Minecraft wizard, and record holder for the Super Mario World speedrun [SethBling] is experimenting with machine learning. He built a program that will get Mario through an entire level of Super Mario World – Donut Plains 1 – using neural networks and genetic algorithms.
A neural network simply takes an input, in this case a small graphic representing the sprites in the game it’s playing, sends that input through a series of artificial neurons, and turns that into commands for the controller. It’s an exceedingly simple neural network – the network that can get Mario through an entire level is less than a dozen neurons – but with enough training, even simple networks can accomplish very complex tasks.
To train the network, or weighting the connections between inputs, neurons, and outputs, [SethBling] is using an evolutionary algorithm. This algorithm first generates a few random neural networks, watches Mario’s progress across Donut Plains 1, and assigns a fitness value to each net. The best networks of each generation are combined, and the process continues for the next generation. It took 34 generations before MarI/O could finish the level without dying.
A few members of the Internet’s peanut gallery have pointed to a paper/YouTube video by [Tom Murphy] that generalized a completely different technique to play a whole bunch of different NES games. While both [SethBling]’s and [Tom Murphy]’s algorithms use certain variables to determine its own success, [Tom Murphy]’s technique works nearly automatically; it will play about as well as the training data it is given. [SethBling]’s algorithm requires no training data – that’s the entire point of using a genetic algorithm.
I want to point out that Seth is a prior World Record holder.
Ssssh! They’ll take away his title once they realize how he did it.
He uses the any% category which means you can glitch the game or beat it in any means necessary. He didn’t hack it so it’s valid.
now THAT is a hack! Epic work I love it and very interesting!
Science!
I get this error when I try to run the script:
LuaInterface.LuaScriptException: [string “main”]:337: attempt to index field ‘neurons’ (a nil value)
You guy got it to work?
Here is another article, with a fix for your problem: http://glenn-roberts.com/posts/tech/2015/07/08/neuroevolution-with-mario.html
Awesome! Nice job.
Is there a way to emulate this in a faster than real time way? LUA might not be the right framework for that.
Faster than real time? Jump into your time machine maybe.
I think they mean running native code at faster than real time 50/60 frames per second? Most emulators are capable of doing this, even if it is rather unplayable for humans.

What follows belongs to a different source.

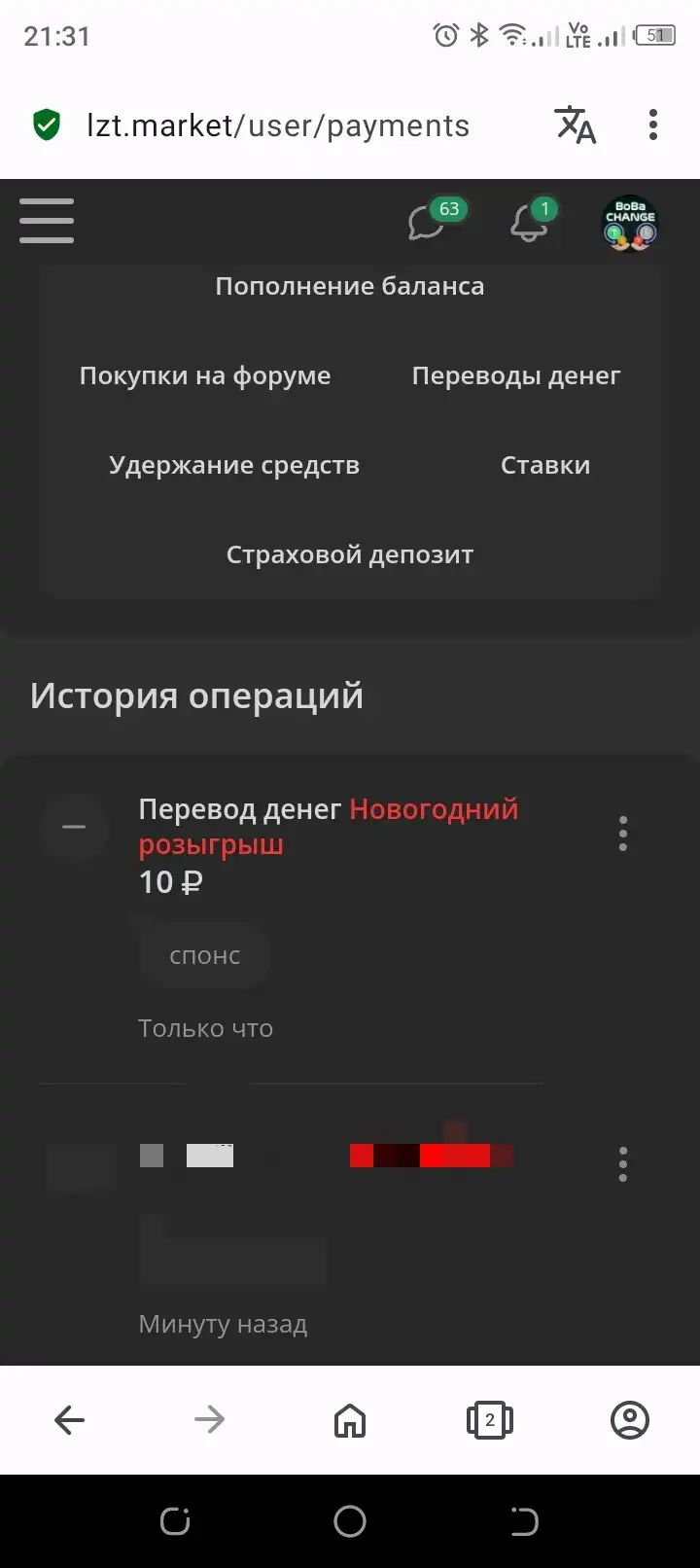Screen dimensions: 700x1568
Task: Go back in the browser
Action: pos(70,1420)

I’m shocked that it finished the level after just 34 generations. Intuitively I would have guessed 100x that many were necessary.

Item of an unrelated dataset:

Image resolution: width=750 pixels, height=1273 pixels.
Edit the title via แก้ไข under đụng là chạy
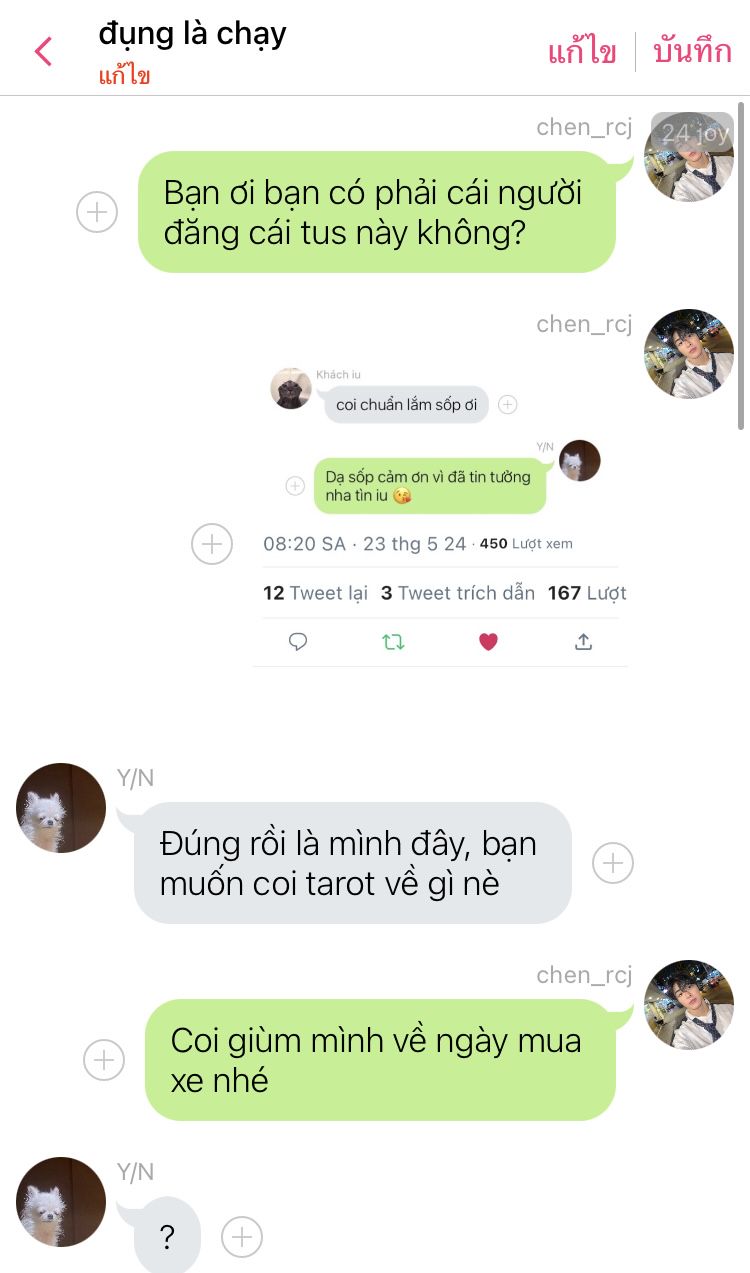(x=124, y=77)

If I’m reading the code right, while the number of “generations” is low, it actually simulates 300 individuals per generation, so the actual number of games simulated is a lot closer to what you were expecting.

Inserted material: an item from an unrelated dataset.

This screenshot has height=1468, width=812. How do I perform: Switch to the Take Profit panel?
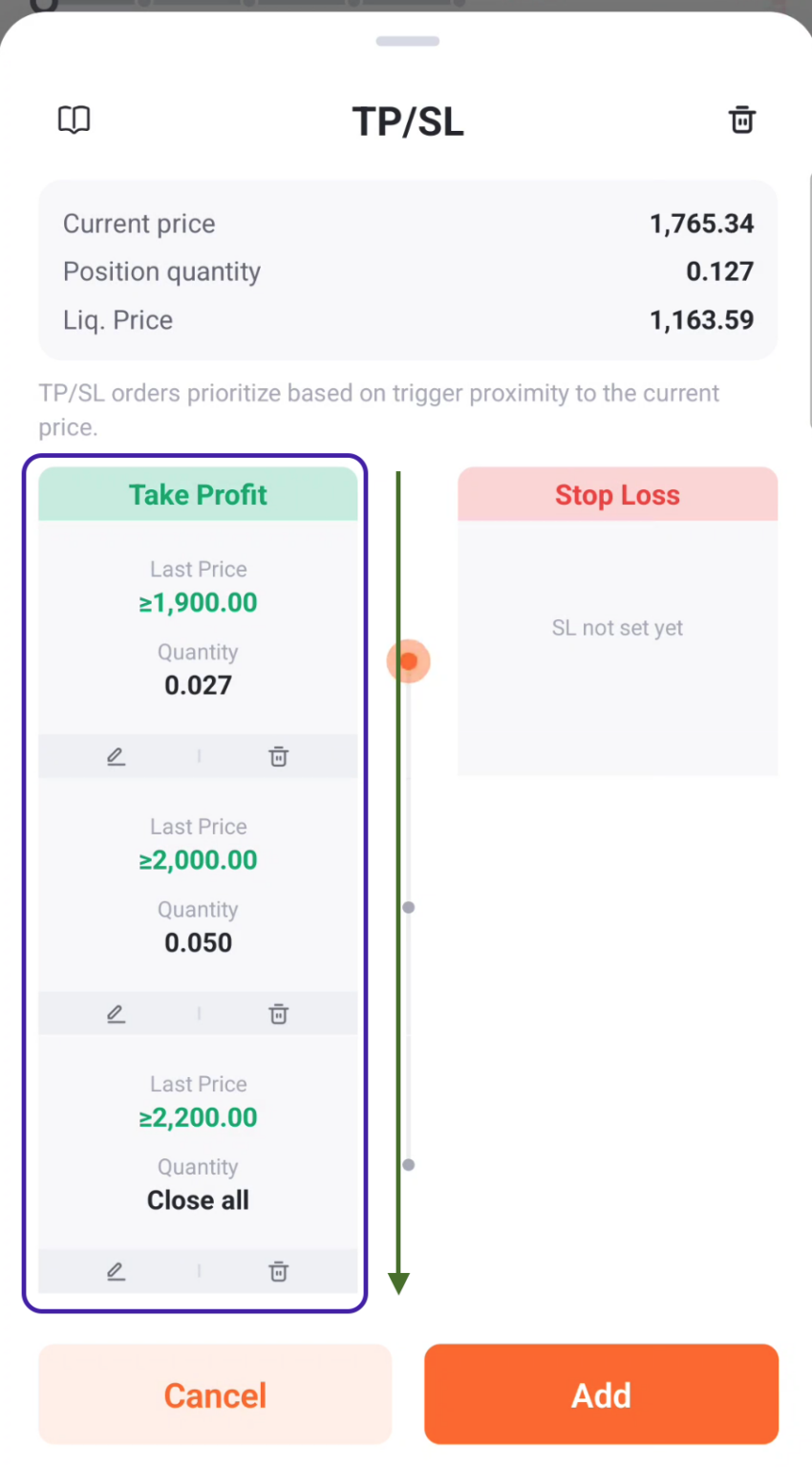click(198, 494)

Mine is currently on gen 14 and fist beat it on gen 11. Im still going strong though! (but my PC isn’t; framerates have dropped by an extremely noticeable amount.)
anyone who has the error mentioned above you need to load up a level first go file > save state and call it DP1.State then you need to make sure it is saved in the same location as the .lua file. its running fine for me i am going to leave it running overnight and see how far it gets.
I’m just thinking of Tic-Tac-Toe in War Games now :P
Pretty sure that was the reference the author was going for. :)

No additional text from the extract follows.